End-to-End CV MLOps Project – How many House Sparrows?

The source code and some results of local end-to-end implementation of MLOps in practice for an object detection web application project, including the source code of the application itself.

About • Installation • Configuration • How To Use • App Demo • How To Test

About

The goal of creating this project was to learn how to implement end-to-end MLOps in practice. As a result, the machine learning pipeline was built that fine-tunes a pre-trained model and the web application for detecting house sparrows in a photo that interacts with the model via an API. This repository contains the source code of the pipeline, including the source code of the web app and API, and some of its run results, which are needed to reproduce the pipeline and demonstrate its work. The following diagram shows more clearly how MLOps is implemented in the project:

Its extended version can be viewed in docs/project-mlops-diagram-extended.svg.

More information about the dataset and model used can be found in docs/dataset-card.md and docs/model-card.md, respectively.

Installation

The source code was developed on Windows. All the Python modules in the repository, except those in the deployment folder, were also run and tested on Linux (Ubuntu) (in Google Colab and using GitHub Actions, respectively).

First, clone this repo and go to its root directory. Then, create a virtual environment with Python 3.9 (not tested on other versions) and activate it. After that, install either all the dependencies of the project by running from the command line:

$ python -m pip install -r requirements/dev-requirements.txt

or only those needed for a specific MLOps task (see table below).

Note The repo contains two types of ML pipelines: DVC pipelines (including pipelines/dvc.yaml and pipelines/new_data_pipeline/dvc.yaml) and a Metaflow workflow (pipelines/mlworkflow.py) (not available for Windows!). If you plan to use the second one, then uncomment the appropriate tool in the pipe-requirements.txt file to install it.

Show requirements table

MLOps Component/Task	Requirements	Used Files & Folders	Output Files & Folders
EDA	eda-requirements.txt	notebooks/EDA.ipynb, data/raw	notebooks/EDA.ipynb (outputs), data/prepared (optional)
Data Checking	data-check-requirements.txt	data_checks, great_expectations, data, configs/params.yaml	data_checks/data_check_results, great_expectations/uncommitted, pipe.log
Model Training	train-requirements.txt	src, data, configs	hyper_opt, configs/best_params.yaml, mlruns, models, outputs, reports/model_report.md, pipe.log
Pipeline/Workflow	pipe-requirements.txt	pipelines, data_checks, great_expectations, src, data, configs	.dvc, pipelines (/dvc.lock & /dvc_dag.md) or .metaflow, data_checks/data_check_results, great_expectations, hyper_opt, configs/best_params.yaml, mlruns, models, outputs, reports/model_report.md, pipe.log
Model Deployment / API & App	deployment-requirements.txt	deployment (except /demo), src/train/train_inference_fns.py, src/utils.py, mlruns, configs/params.yaml, .streamlit	monitoring/current_deployed_model.yaml, monitoring/data
Model Monitoring	monitoring-requirements.txt	monitoring, data, configs/params.yaml	monitoring/deployed_model_check_results, reports/deployed_model_performance_report.html, mon.log
Continuous Integration (CI)	ci-requirements.txt	.github, tests (except /webapi), pytest.ini, data_checks, src	-
Web App Demo	requirements.txt (in deployment/demo)	deployment/demo	-

If you used dev-requirements.txt, run pre-commit install to install git hook scripts from the .pre-commit-config.yaml file (including for the DVC project in this repo). If you want to use your own Great Expectations/DVC projects, ensure that they are initialized in the root directory of the repo, or do it by running the great_expectations init / dvc init commands. For details, refer to the documentation for the respective tools.

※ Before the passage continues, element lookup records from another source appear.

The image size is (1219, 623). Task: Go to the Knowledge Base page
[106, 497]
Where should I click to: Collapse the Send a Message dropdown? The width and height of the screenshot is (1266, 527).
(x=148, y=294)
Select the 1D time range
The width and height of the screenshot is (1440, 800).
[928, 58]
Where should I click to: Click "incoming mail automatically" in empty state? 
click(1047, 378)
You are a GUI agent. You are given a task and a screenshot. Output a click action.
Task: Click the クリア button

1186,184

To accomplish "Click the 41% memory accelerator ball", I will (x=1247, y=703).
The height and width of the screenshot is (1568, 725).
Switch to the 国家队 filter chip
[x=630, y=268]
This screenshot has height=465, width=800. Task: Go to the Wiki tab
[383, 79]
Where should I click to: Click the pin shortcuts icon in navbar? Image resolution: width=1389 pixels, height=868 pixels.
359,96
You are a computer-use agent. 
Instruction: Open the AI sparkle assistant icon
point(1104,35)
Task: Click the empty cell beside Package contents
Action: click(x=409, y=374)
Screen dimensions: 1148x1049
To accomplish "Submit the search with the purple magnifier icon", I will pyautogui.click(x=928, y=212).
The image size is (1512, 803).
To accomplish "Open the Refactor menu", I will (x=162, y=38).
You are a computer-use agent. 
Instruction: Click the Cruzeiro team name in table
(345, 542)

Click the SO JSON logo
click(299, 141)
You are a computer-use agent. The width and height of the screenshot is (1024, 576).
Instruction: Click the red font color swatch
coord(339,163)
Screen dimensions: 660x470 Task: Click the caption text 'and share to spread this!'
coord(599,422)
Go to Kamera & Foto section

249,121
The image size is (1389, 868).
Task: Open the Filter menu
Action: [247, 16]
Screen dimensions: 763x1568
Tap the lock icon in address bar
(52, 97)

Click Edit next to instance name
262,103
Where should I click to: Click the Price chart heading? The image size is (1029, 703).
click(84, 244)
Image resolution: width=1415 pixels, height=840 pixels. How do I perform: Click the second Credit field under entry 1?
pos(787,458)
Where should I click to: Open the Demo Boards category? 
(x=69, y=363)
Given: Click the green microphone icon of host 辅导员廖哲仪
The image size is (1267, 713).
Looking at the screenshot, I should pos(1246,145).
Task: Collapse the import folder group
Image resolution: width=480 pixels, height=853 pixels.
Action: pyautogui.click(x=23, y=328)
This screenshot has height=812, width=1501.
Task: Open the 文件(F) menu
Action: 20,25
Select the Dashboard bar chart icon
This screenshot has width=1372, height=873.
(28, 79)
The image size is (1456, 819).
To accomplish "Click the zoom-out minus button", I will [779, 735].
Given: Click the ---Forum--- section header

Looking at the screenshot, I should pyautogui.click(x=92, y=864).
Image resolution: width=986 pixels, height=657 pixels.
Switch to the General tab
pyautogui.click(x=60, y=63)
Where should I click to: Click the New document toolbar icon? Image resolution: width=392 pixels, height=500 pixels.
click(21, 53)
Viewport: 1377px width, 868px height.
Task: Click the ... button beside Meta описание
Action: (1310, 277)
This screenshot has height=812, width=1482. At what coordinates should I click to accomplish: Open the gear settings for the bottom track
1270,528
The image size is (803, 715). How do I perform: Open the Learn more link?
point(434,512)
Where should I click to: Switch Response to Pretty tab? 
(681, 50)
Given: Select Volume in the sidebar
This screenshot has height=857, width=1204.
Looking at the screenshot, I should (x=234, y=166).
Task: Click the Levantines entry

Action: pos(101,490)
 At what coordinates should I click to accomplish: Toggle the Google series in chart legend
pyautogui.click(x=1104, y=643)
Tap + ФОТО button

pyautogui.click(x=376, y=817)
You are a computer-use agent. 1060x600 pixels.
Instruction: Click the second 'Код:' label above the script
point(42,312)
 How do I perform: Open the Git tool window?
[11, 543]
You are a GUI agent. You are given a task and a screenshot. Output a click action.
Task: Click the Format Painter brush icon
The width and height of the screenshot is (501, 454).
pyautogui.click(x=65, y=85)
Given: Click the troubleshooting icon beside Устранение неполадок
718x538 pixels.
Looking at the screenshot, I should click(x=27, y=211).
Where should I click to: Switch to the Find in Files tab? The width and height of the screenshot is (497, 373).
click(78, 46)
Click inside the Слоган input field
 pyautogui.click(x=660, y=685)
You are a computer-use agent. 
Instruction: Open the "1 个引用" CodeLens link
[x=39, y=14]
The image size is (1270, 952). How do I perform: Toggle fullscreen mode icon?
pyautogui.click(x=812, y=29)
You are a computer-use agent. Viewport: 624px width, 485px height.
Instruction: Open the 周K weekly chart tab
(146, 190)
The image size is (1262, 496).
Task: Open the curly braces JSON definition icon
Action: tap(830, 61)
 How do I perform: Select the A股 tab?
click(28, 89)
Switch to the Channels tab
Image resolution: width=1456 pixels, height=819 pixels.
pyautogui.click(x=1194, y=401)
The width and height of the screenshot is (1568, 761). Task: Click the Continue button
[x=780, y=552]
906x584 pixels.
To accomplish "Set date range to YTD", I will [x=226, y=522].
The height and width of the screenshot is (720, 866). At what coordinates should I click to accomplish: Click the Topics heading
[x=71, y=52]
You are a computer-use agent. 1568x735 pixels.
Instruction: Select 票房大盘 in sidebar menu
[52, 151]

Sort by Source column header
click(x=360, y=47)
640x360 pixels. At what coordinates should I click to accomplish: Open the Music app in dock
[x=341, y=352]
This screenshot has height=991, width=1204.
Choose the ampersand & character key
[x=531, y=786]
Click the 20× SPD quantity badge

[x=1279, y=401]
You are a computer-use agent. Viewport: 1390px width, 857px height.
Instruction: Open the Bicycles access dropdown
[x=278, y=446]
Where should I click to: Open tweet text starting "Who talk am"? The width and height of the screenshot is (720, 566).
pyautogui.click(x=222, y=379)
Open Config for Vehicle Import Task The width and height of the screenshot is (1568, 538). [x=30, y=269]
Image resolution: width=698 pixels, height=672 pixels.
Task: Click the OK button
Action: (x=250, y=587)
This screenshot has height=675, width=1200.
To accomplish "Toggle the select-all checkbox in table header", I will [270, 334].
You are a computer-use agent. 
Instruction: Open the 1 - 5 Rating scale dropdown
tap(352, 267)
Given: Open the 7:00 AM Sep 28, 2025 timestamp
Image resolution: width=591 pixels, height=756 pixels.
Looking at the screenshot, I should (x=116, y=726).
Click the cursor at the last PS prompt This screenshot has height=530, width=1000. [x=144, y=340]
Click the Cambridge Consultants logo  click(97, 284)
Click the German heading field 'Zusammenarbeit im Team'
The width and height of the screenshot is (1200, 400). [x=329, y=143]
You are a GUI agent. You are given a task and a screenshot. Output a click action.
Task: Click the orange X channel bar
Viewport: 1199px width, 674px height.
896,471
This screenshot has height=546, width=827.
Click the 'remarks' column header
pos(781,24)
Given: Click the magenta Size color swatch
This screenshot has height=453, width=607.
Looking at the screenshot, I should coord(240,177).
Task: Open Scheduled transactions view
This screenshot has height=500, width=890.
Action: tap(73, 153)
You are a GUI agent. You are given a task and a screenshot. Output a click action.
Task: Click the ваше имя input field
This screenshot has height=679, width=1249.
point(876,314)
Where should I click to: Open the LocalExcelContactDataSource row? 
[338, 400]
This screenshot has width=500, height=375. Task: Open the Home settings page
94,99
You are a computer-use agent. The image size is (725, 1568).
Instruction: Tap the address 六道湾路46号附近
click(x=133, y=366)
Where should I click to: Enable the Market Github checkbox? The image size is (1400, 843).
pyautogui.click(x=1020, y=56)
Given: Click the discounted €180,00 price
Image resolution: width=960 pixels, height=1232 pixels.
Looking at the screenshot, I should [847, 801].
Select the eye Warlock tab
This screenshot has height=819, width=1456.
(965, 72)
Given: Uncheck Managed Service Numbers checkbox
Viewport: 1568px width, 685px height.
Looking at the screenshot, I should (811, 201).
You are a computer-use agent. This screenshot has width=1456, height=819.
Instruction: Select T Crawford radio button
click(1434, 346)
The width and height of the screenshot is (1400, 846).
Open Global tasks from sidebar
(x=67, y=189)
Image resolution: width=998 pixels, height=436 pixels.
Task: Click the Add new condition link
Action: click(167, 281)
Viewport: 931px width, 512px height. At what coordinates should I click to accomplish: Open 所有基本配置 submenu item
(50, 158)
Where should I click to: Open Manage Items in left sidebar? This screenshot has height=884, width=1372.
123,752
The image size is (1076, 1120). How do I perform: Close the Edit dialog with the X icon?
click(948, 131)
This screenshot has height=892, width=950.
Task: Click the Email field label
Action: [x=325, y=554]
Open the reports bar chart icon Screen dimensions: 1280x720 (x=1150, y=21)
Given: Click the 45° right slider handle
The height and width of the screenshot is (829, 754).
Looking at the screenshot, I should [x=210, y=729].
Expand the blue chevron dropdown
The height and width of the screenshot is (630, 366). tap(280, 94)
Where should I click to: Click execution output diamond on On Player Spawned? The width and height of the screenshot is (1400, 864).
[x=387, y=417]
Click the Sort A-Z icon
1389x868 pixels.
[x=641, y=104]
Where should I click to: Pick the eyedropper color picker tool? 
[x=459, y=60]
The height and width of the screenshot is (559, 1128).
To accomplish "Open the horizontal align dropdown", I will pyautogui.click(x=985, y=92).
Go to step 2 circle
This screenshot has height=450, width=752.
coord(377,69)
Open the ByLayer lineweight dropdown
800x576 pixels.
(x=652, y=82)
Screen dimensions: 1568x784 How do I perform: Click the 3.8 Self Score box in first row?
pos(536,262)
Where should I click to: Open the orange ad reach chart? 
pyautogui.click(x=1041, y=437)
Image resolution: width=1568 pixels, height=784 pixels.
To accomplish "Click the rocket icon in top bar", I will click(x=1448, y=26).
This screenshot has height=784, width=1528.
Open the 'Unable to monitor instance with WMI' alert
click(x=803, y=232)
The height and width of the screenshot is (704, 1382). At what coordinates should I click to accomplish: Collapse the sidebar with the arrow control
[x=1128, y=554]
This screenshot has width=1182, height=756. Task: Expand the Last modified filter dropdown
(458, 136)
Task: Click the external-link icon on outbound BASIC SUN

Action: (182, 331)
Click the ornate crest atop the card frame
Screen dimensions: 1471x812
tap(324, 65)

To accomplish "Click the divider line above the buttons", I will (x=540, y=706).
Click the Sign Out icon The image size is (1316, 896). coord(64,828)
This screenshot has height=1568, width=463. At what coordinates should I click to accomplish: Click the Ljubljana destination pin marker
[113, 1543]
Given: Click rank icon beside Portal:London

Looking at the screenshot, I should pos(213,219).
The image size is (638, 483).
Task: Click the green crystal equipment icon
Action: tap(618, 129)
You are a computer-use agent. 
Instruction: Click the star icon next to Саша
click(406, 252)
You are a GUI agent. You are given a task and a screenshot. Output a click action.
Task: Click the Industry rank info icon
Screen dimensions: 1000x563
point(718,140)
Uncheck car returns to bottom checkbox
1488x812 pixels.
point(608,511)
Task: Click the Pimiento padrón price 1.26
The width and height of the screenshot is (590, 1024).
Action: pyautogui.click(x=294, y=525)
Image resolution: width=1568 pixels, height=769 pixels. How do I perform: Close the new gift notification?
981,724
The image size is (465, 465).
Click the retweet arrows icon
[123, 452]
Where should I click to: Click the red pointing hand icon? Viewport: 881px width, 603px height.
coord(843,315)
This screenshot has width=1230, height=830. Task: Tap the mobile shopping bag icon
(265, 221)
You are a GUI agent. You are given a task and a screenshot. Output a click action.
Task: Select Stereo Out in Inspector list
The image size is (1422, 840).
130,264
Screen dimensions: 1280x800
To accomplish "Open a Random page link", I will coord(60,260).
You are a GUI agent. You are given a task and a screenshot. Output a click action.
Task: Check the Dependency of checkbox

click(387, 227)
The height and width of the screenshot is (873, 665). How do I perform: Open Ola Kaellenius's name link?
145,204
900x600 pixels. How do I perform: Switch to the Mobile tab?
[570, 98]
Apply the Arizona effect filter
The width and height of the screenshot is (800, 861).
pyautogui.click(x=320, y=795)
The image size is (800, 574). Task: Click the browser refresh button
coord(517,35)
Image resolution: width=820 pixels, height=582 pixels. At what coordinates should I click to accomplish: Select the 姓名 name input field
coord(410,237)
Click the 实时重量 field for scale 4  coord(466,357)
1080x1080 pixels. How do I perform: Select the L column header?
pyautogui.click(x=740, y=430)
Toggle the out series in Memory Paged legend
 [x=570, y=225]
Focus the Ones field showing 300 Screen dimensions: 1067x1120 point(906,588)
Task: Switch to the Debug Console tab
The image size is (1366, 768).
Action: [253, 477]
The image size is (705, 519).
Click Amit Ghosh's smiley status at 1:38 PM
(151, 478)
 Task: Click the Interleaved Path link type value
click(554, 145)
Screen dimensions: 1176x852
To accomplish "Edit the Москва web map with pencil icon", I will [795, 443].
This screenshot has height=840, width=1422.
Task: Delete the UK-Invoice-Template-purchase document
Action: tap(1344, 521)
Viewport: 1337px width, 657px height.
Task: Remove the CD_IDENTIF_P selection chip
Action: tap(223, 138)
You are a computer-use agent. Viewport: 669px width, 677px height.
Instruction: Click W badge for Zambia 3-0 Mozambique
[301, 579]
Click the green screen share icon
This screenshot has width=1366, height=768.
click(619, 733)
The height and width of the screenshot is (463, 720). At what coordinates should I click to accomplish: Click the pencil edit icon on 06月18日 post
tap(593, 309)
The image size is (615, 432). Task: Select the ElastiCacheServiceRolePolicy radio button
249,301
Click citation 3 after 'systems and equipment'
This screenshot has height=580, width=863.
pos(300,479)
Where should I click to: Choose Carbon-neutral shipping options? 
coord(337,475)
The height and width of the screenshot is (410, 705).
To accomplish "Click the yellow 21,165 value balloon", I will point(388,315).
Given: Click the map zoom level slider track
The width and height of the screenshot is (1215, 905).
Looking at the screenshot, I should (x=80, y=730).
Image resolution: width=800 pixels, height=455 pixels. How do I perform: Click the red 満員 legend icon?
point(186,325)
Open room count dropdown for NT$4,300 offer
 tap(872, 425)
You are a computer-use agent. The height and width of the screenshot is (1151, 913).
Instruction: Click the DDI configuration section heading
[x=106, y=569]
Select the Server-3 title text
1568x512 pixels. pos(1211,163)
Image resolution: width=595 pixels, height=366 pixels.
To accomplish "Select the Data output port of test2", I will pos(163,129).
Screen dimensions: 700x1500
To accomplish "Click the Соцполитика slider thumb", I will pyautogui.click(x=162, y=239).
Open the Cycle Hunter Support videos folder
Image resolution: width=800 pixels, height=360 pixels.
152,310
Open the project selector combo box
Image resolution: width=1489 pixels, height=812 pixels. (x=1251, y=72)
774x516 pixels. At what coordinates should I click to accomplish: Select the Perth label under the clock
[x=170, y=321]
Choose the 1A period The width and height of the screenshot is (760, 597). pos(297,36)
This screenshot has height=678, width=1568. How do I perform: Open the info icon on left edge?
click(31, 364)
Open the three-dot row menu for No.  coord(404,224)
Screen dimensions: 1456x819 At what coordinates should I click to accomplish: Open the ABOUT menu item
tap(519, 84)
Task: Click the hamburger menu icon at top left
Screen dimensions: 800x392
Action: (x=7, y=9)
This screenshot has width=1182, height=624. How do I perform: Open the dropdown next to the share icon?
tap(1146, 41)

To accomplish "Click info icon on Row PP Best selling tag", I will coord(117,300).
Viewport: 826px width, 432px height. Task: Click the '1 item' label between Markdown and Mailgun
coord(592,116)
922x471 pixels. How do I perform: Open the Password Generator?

The dataset to reproduce the ML pipeline of this project can be found here. To run the pipeline on your own data, they must be organized as described in docs/dataset-card.md. If necessary, configure items of the Great Expectations project according to the new data. See samples of the used data in the tests/data_samples folder.

Configuration

The project is configured to run on a local machine, although this can be changed if necessary. The main settings of the MLOps for this project are held in the configs/params.yaml file.

Note To use remote storages or advanced features, some installed Python packages, DVC and MLflow for example, require additional dependencies to be installed. See their documentation.

How To Use

Below are the CLI commands for MLOps components, which are executed manually in this implementation. Their order matters because the following commands depend on the results of the previous ones. Other components are already included in the pipelines/workflow, such as data verification/validation, hyperparameter optimization, and model stage transition to production, or are triggered when code is pushed to GitHub, such as tests.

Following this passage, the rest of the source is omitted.